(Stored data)
################
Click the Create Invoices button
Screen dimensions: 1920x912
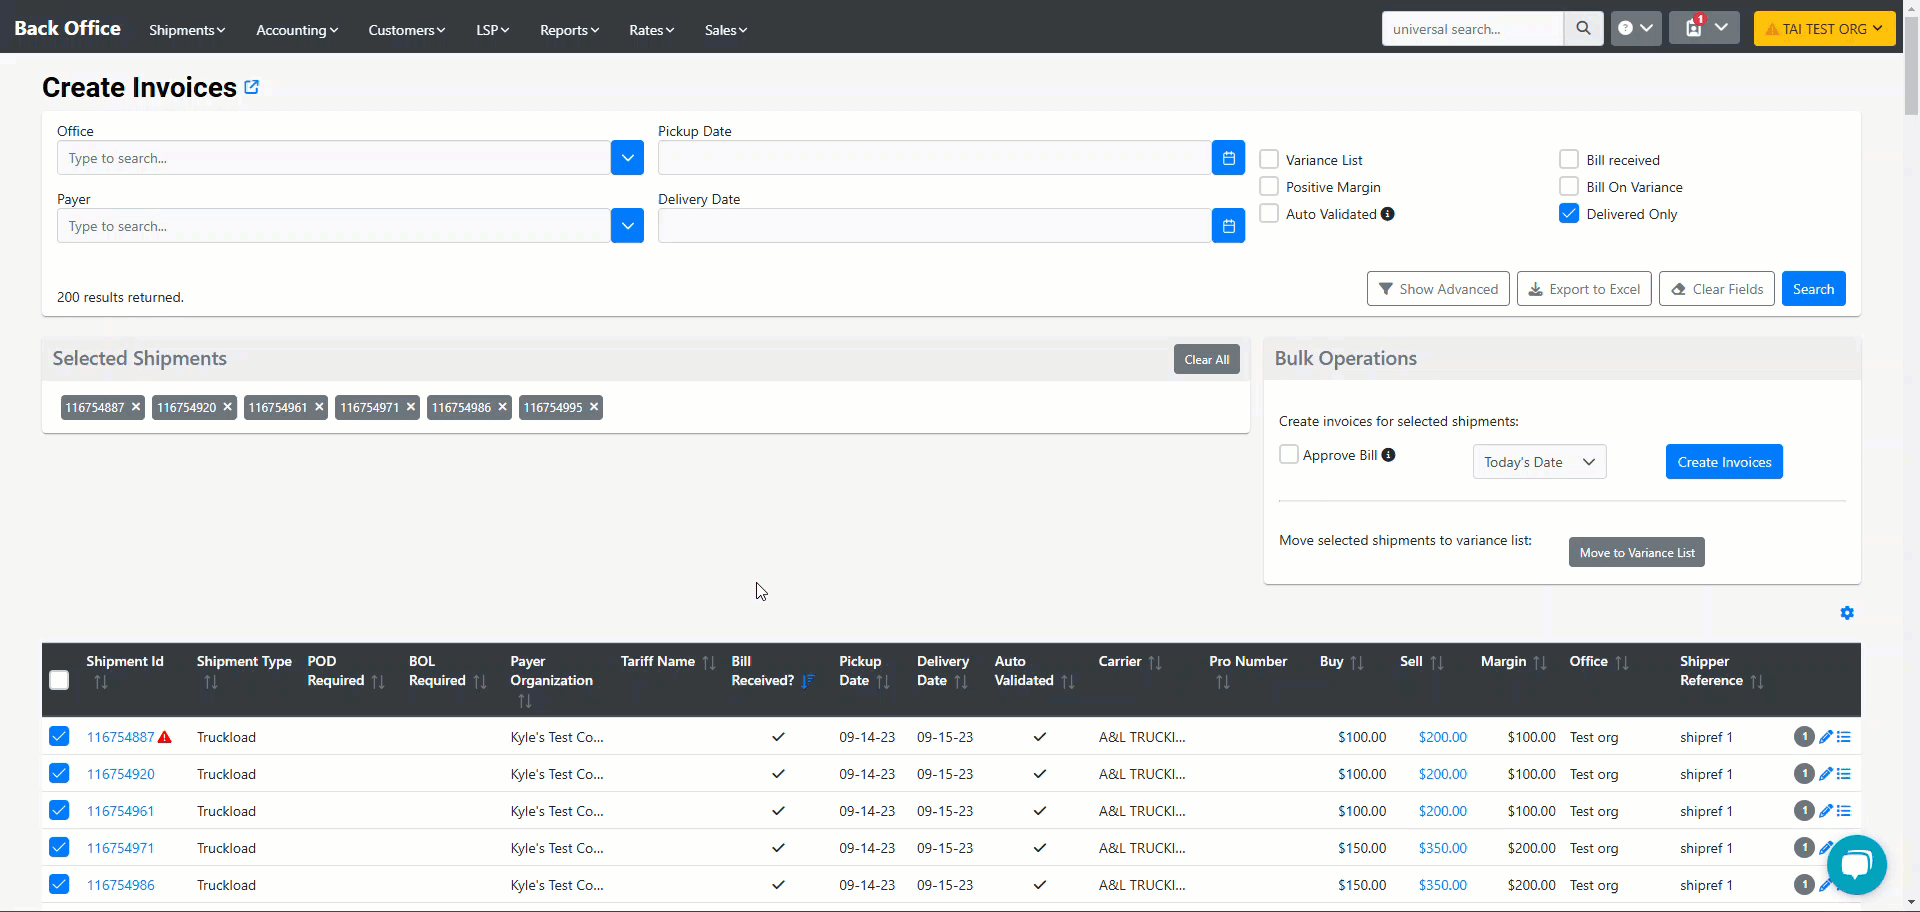[1724, 462]
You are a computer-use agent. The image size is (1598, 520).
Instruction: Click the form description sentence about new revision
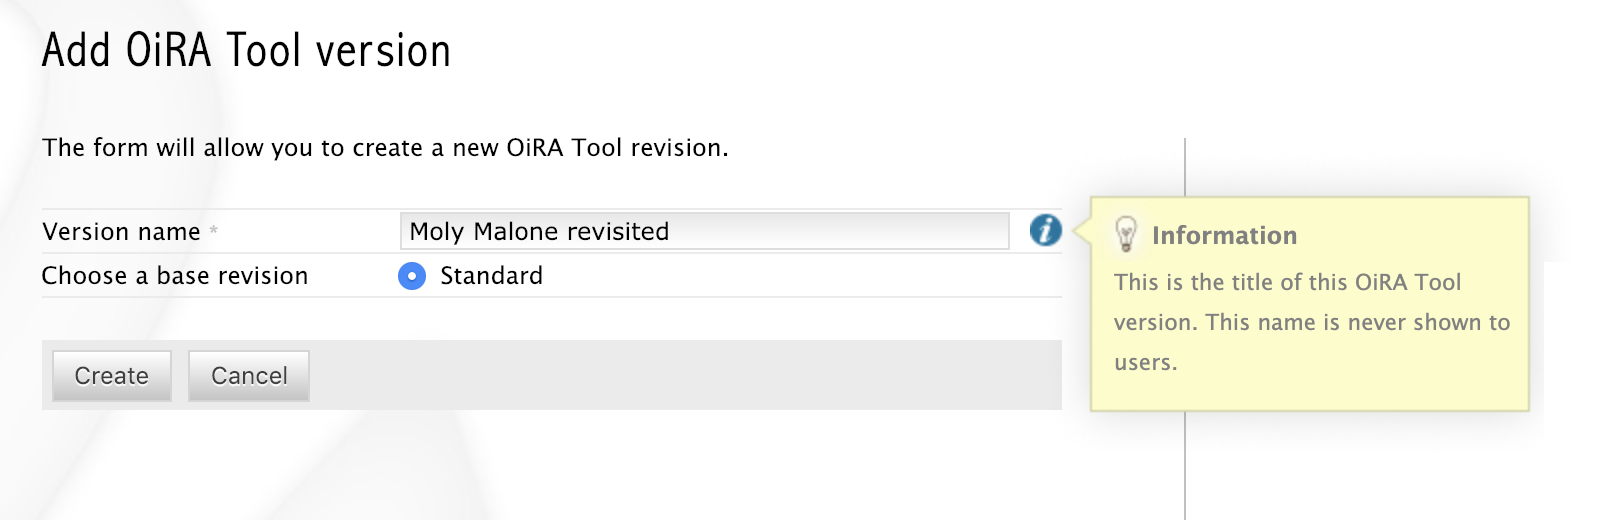coord(385,148)
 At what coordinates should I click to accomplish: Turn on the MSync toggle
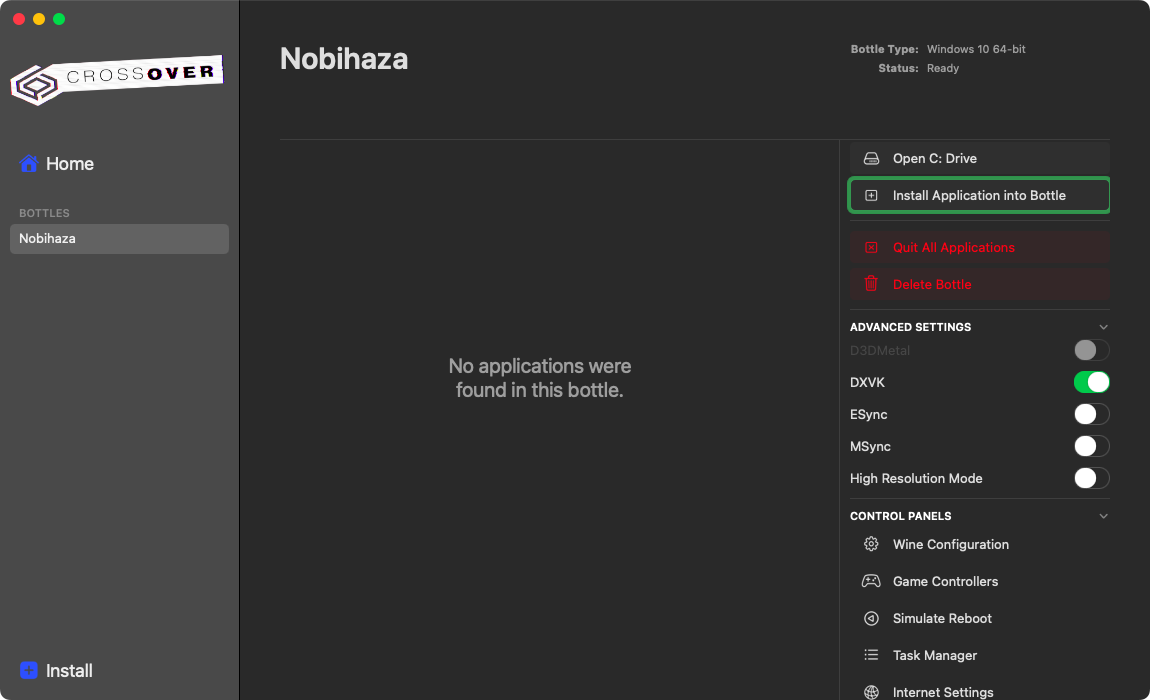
################
Instructions to follow =>
Exclude all images and restate the records above word for word.

Result of the task =>
Click the Create Invoices button
Screen dimensions: 1920x912
[1724, 462]
You are a computer-use agent. The image size is (1598, 520).
Instruction: Click the form description sentence about new revision
coord(385,148)
 At what coordinates should I click to accomplish: Turn on the MSync toggle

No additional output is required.